It looks like you're encountering an issue with the DSP runtime in the Qualcomm Neural Processing SDK while trying to deploy a quantized YOLOX model. The error message suggests that there is a problem with the StridedSlice layer during the model validation process.
 

Ensure that the StridedSlice operation and its specific usage in your model are supported on the DSP runtime for your particular chipset. While the layer itself may be supported, certain configurations or parameters might not be. Check the Qualcomm SNPE documentation for detailed information on supported operations and their constraints on DSP.

Revisit the conversion and quantization steps to ensure they were performed correctly. Sometimes, re-running the conversion and quantization processes can help resolve inconsistencies.
Make sure that you are using the latest version of the ONNX model and that it is compatible with the SNPE version you are using.

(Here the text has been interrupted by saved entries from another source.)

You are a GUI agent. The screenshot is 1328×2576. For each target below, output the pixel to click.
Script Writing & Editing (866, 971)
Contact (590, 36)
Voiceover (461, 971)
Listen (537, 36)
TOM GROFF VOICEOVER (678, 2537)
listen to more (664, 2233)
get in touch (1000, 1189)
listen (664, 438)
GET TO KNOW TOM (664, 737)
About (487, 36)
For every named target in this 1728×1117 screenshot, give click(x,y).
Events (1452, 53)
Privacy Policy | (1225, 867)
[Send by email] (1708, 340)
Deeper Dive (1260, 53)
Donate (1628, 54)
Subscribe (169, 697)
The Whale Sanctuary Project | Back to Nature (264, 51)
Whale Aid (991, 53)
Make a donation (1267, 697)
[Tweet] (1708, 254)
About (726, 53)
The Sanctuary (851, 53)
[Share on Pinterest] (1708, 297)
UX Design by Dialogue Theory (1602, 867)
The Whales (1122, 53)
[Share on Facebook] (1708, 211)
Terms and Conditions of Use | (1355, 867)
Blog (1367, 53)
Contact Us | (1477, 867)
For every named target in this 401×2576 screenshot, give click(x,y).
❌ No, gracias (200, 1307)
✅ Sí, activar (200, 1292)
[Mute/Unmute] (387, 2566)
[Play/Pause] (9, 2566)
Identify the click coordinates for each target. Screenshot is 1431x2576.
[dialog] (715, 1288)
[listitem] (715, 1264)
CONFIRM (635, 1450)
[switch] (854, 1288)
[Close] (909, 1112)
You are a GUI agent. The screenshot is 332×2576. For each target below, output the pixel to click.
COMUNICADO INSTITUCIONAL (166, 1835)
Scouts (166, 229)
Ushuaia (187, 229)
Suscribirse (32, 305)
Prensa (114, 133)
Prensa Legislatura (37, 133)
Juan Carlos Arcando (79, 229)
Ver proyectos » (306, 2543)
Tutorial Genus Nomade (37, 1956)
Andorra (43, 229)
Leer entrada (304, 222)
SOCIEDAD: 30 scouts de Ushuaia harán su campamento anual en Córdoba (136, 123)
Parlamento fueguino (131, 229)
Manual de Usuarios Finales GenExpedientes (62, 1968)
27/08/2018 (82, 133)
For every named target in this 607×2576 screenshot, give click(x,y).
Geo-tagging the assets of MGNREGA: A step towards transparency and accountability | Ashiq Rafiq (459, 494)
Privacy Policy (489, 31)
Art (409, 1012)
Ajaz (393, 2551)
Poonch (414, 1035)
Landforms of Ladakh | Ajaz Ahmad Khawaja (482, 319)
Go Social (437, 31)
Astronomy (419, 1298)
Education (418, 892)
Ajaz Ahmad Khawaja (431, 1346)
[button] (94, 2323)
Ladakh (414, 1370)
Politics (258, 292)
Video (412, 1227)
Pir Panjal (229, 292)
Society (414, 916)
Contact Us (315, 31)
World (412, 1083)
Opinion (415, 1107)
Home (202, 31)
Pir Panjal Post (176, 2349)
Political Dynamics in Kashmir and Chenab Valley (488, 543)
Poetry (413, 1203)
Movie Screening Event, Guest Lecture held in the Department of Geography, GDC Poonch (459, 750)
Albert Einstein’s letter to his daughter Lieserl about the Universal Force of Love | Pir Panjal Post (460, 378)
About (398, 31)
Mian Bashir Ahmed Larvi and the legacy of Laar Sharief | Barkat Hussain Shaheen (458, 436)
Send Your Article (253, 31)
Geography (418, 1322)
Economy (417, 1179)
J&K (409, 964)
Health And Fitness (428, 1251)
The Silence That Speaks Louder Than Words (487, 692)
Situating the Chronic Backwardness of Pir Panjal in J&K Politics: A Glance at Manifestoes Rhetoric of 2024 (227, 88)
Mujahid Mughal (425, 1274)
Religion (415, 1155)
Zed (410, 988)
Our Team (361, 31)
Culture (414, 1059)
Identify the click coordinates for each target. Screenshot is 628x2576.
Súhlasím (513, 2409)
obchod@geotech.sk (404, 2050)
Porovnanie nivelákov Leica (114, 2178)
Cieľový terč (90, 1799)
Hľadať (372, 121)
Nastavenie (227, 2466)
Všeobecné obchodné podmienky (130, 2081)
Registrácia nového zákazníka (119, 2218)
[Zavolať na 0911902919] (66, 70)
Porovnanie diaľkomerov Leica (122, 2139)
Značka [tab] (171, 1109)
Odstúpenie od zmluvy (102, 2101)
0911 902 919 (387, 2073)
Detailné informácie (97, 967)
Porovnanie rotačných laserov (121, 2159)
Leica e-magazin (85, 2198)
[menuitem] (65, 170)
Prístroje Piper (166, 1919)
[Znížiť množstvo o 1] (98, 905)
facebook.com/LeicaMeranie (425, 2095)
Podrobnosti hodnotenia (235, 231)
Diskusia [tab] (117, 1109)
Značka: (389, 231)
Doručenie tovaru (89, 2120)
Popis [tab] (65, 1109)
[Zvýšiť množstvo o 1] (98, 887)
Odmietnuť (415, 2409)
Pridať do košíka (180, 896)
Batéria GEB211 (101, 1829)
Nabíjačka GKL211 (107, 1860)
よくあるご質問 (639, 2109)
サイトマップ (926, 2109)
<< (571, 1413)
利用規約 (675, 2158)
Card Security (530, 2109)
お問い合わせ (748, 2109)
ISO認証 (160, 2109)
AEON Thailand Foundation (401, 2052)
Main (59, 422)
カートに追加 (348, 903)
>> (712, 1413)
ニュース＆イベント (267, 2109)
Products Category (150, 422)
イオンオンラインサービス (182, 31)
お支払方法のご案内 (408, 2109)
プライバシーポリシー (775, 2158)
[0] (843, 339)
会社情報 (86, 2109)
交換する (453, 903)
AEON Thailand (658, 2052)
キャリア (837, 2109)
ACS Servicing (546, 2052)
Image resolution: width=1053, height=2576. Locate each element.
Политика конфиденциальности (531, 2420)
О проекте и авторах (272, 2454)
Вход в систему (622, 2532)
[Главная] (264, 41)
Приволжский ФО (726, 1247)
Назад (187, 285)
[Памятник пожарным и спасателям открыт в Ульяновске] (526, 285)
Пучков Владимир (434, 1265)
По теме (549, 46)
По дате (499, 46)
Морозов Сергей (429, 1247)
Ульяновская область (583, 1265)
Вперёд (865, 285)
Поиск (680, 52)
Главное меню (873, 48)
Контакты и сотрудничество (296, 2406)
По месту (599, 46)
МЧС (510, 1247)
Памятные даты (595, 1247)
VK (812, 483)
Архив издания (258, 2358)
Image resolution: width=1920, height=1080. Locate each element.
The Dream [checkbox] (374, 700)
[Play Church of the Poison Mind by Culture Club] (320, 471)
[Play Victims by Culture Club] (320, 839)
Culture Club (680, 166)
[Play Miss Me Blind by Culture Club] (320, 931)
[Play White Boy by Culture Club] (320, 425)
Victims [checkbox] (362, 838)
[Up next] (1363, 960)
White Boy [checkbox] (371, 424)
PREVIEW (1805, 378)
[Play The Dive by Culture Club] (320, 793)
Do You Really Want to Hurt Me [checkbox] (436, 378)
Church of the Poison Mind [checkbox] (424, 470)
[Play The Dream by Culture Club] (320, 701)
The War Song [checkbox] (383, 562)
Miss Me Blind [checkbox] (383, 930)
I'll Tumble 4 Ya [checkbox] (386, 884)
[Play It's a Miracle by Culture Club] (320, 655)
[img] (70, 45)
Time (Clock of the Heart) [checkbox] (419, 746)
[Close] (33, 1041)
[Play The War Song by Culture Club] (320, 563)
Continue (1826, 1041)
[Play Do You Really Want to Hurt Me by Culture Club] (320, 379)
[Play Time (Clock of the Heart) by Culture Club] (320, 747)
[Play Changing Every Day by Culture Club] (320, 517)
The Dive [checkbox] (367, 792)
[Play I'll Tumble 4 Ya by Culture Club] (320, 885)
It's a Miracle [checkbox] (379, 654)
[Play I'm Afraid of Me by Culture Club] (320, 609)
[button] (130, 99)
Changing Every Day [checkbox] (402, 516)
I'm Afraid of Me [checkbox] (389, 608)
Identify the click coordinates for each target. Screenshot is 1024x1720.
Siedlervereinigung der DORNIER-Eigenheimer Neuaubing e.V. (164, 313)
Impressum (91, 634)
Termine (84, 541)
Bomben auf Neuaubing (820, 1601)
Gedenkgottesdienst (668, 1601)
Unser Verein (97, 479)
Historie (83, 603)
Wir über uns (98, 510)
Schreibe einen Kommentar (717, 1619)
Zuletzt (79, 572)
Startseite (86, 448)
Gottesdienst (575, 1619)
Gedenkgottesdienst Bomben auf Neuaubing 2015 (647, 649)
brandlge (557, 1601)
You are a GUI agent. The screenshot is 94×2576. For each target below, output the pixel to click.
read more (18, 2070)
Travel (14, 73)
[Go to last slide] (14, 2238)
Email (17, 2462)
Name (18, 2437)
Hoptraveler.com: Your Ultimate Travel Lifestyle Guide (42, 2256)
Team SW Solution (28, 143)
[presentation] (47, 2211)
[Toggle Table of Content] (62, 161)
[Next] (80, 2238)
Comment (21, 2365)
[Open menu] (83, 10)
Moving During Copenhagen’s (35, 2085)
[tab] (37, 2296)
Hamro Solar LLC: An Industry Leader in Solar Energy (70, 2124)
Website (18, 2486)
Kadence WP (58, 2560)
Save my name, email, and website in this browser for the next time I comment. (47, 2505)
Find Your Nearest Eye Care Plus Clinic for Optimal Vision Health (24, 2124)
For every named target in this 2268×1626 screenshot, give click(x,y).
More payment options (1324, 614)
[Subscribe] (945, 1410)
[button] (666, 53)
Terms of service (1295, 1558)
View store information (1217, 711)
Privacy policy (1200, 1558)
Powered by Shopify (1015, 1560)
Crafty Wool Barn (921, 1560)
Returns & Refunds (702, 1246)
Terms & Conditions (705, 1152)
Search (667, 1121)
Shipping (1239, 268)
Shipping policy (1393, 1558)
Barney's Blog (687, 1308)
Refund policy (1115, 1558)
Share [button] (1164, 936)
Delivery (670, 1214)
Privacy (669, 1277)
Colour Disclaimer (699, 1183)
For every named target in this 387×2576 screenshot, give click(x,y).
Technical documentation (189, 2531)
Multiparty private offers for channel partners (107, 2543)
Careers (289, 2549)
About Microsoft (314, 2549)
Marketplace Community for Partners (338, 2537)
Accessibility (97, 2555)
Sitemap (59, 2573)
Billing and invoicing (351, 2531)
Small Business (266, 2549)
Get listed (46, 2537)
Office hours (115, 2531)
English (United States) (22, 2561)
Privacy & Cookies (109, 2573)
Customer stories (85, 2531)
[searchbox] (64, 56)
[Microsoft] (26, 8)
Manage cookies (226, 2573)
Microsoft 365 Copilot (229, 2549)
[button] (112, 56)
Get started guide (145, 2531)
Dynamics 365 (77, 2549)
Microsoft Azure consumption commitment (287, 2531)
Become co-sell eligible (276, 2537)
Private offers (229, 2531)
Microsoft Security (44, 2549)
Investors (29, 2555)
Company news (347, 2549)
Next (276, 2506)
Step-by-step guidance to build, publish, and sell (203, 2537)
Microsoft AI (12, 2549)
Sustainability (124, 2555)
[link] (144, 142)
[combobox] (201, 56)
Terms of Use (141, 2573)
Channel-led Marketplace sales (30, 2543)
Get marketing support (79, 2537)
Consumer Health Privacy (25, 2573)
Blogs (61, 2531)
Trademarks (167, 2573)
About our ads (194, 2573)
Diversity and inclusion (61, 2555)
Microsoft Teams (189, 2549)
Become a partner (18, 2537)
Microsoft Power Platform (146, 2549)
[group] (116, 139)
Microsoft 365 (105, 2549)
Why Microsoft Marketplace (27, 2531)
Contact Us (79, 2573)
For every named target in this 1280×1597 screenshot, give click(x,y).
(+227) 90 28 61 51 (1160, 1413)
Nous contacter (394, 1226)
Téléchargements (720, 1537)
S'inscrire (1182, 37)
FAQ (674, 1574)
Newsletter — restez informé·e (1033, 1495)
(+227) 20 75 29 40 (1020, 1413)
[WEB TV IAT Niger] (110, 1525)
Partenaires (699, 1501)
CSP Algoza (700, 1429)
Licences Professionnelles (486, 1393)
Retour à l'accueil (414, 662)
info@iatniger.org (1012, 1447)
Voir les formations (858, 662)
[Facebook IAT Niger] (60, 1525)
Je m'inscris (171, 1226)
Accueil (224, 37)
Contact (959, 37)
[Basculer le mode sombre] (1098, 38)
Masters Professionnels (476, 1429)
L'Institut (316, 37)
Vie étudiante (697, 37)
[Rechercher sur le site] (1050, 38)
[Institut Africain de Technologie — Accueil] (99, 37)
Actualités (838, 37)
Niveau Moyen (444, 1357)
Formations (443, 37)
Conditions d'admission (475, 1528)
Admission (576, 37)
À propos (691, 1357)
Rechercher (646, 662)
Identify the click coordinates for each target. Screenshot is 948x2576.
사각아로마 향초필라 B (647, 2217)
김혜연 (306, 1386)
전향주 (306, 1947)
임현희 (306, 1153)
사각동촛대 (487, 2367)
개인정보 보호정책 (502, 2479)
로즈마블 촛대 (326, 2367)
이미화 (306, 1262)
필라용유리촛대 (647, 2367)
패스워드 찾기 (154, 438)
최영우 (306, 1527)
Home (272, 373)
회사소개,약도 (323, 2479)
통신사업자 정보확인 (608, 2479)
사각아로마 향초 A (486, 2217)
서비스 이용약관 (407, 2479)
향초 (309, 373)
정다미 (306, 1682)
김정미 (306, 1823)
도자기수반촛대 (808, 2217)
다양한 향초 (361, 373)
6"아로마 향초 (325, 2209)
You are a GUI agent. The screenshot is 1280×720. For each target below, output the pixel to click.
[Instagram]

Look through the Qualcomm SNPE release notes and forums for any known issues or limitations related to the StridedSlice operation on the DSP.
If there are any patches or updates available for your SNPE SDK version, apply them.

Investigate the parameters used in the StridedSlice operation within your model. Ensure that they conform to what is supported by the DSP runtime.
You might need to modify the model slightly to accommodate any constraints specific to the DSP.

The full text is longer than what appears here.